> _YOUR TASK_
Within the material below, tally every line that holds the word "screenshot", then give the tally and nothing more.

> _RECORD EXTRACTS_
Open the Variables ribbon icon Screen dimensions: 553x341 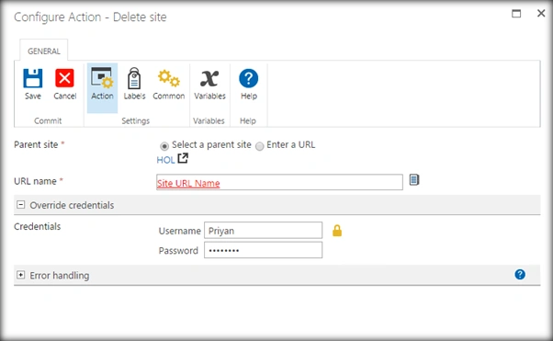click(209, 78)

---

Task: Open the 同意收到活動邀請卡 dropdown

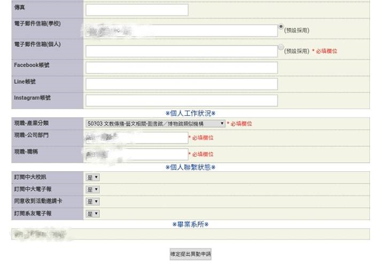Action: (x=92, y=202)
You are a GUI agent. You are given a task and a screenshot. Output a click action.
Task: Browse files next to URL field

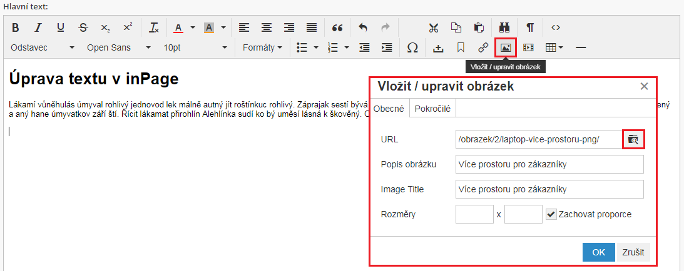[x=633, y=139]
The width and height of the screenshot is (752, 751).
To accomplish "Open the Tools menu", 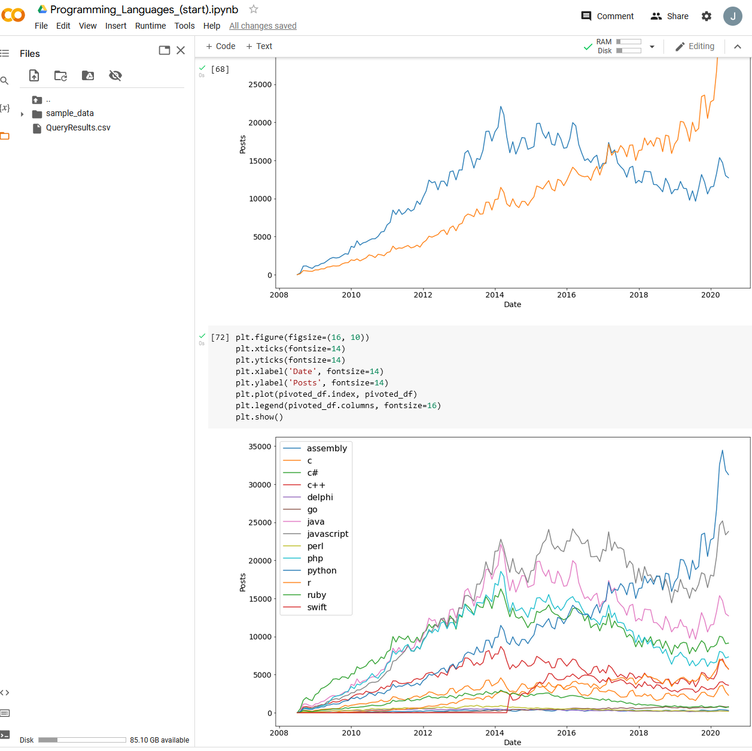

> _ANSWER AREA_
2